The Vandals Play Really Bad Original Country Tunes is an album by the southern California punk rock band The Vandals, released in 1999 by Kung Fu Records. Essentially a re-release of their 1989 album Slippery When Ill, it contains 8 of the 10 songs from that album along with 2 newer, previously unavailable songs. Part of the impetus for its release was that the original Slippery When Ill, long asked for by the band's fans, had become very rare and difficult to obtain due to the small size of the record labels it was originally released on. With their Kung Fu label (founded in 1996 by Vandals members Joe Escalante and Warren Fitzgerald) now firmly established, the band was able to re-release this music from ten years earlier in their career.
The original Slippery When Ill album represented a turning point in the history of the Vandals. It was their first album to feature Dave Quackenbush on vocals, who would remain the band's singer throughout the rest of their career. It was also something of a departure from the punk rock formula of their previous releases, fusing a country and western style with their humorous brand of punk. The result was a sound the band called "cow punk" which somewhat mocked the resurgence in popularity of country music in their native Huntington Beach. Two exceptions were the songs "Shi'ite Punk" and "(Illa Zilla) Lady Killa," which relied heavily on scratch boxes. These songs were left off Country Tunes and replaced with the more country-sounding "Play That Country Tuba, Cowboy" and "Complain." "Shi'ite Punk" was re-issued the following year on the special anniversary re-release of their album Fear of a Punk Planet.
Mininmal credits are given for the last two songs on the album. Stan Freese is credited after the title "Play That Country Tuba, Cowboy" although it is unclear exactly what his credits are in the creation of the song. He is the father of Josh Freese, drummer for the Vandals since 1990, and is also an accomplished tuba player who contributed to the band's 1998 album Hitler Bad, Vandals Good. He sings and plays tuba on the song, although it is unclear who provided the rest of the musicianship and backing vocals. Likewise no credit is given for "Complain," except that it is "from the film Bob Roberts". Bob Roberts is the title of a 1992 movie starring, written and directed by Tim Robbins, in which he plays a right-wing folk singer running for political office. "Complain" is one of the songs performed by Robbins in the film, and it is covered on this album by the Vandals. Based on the dates of the film and of the band's involvement with the Freese family, it is most likely that the band's lineup of Dave Quackenbush, Warren Fitzgerald, Joe Escalante and Josh Freese (a lineup which has remained intact since 1990) should receive credit for the performances on these last two songs. However, no specific recording or production information is given.
A fairly straightforward humorous song about clowns.
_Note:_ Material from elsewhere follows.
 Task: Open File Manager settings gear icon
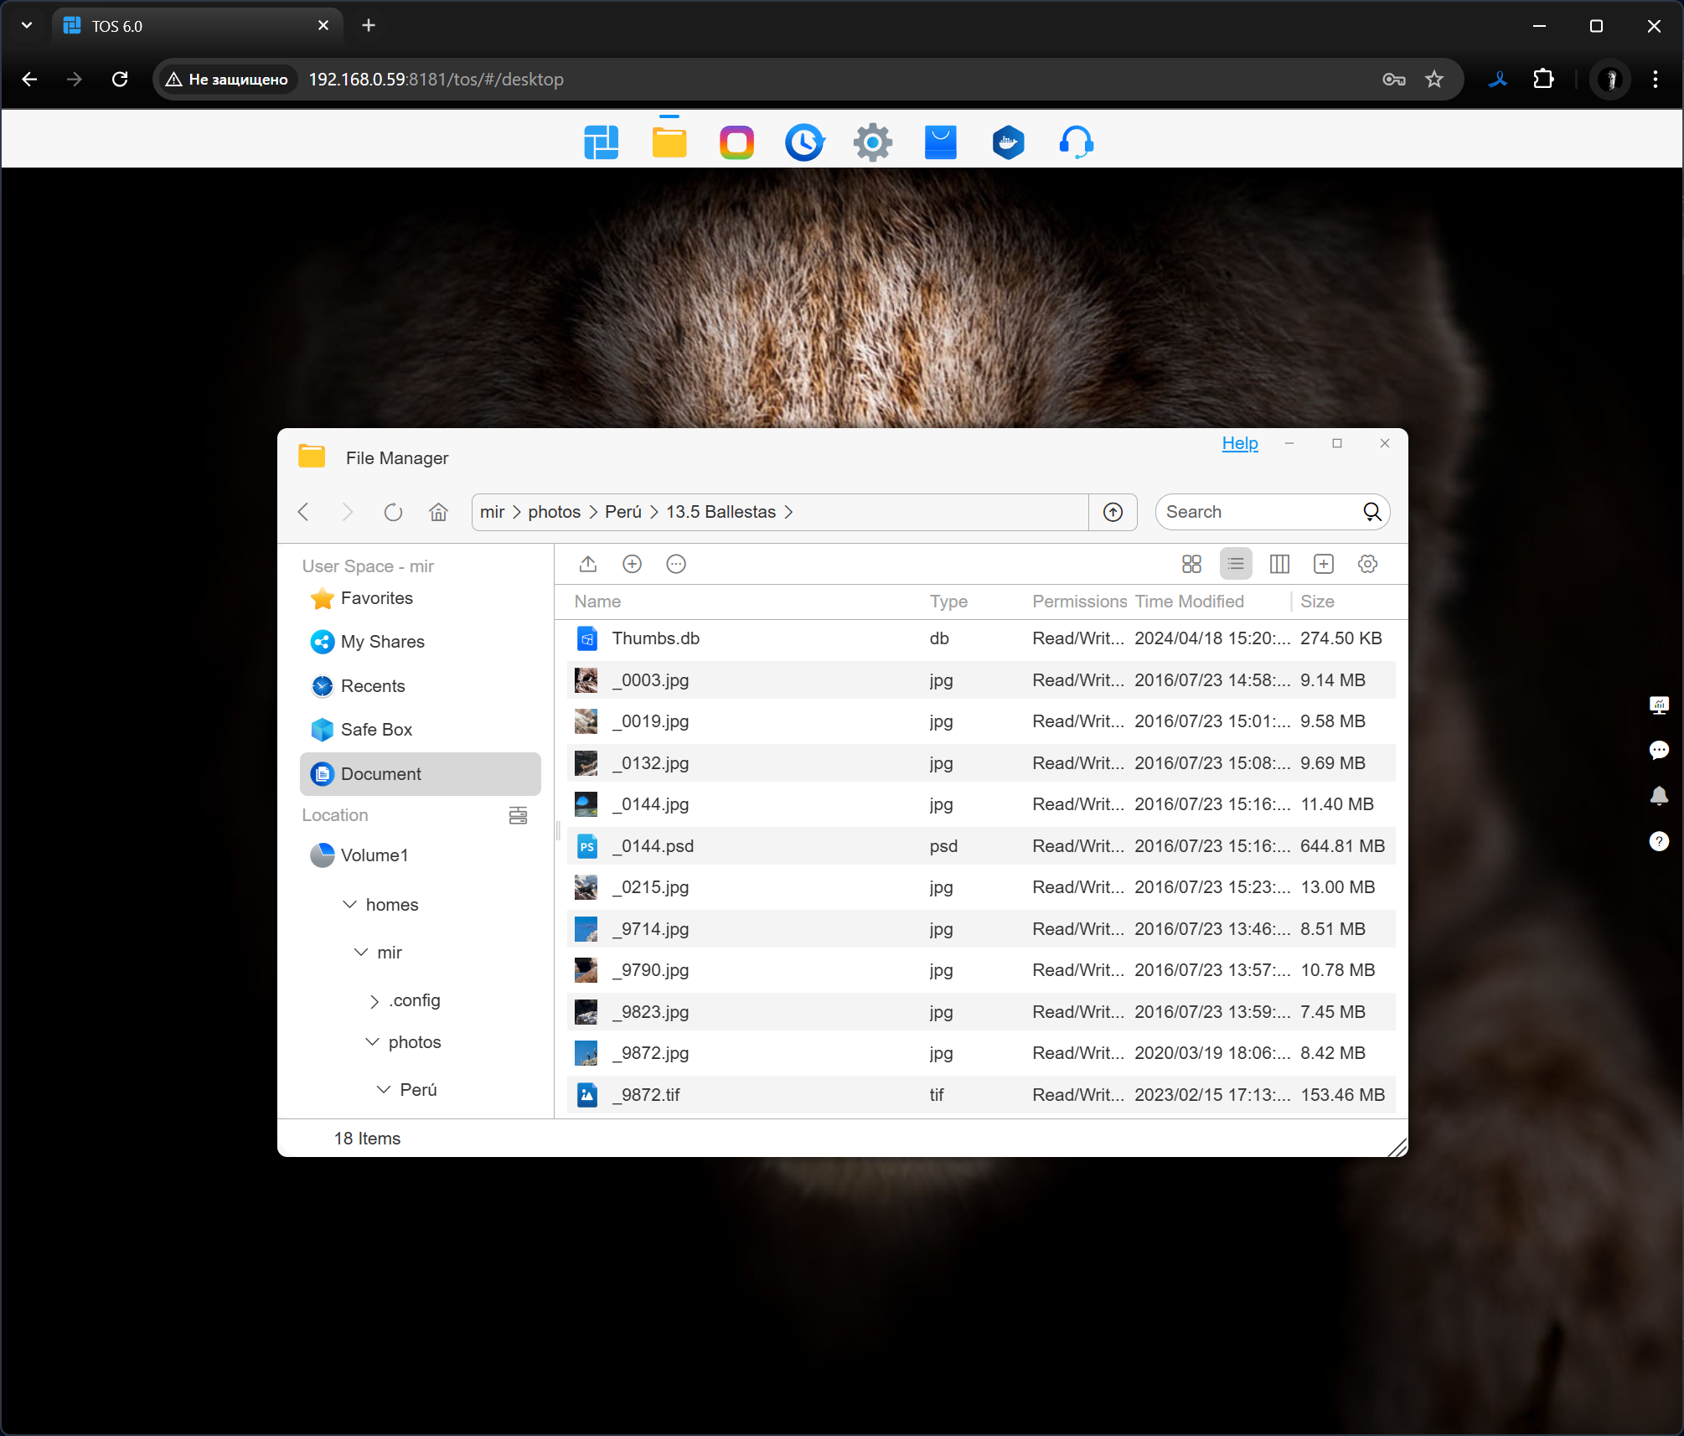click(1367, 564)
Tells the story of a trucker who has been on the road so long that he doesn't remember what he's delivering, to where, or even what his love interest's name is.
The song compares the narrator's girlfriend to a natural landscape, in this case one a bit harsher than most.
This is a cover of a patriotic song by the Charlie Daniels Band.
In this song, a man uses an alcohol container shaped like Elvis that his girlfriend gave him as a metaphor for the end of their relationship. The emptier the bottle gets, the further apart he and his girlfriend grow.
In this song, of one of the band members has a phone sex relationship with a girl back home while the band is on the road.
Tells the story of a tough Florida sheriff who is particularly hard on poachers.
The song tells of a metrosexual-type friend who steals the narrator's girlfriend, and offers the advice that one can get rid of such a girlfriend by taking her to a Vandals show, where much cooler girls can be found.
A performance by Stan Freese in which he, a classical tuba player, stops in a bar and is confronted by several tough country music fans. He is able to impress them, however, by belting out country and western songs on his tuba.
A cover of a song from the 1992 Tim Robbins film Bob Roberts, in which a corrupt right-wing folk singer runs a crooked campaign for senate. The song details typical complaints of the "have nots" in America, making them seem like whiny, uneducated freeloaders living on welfare and demanding handouts from the government.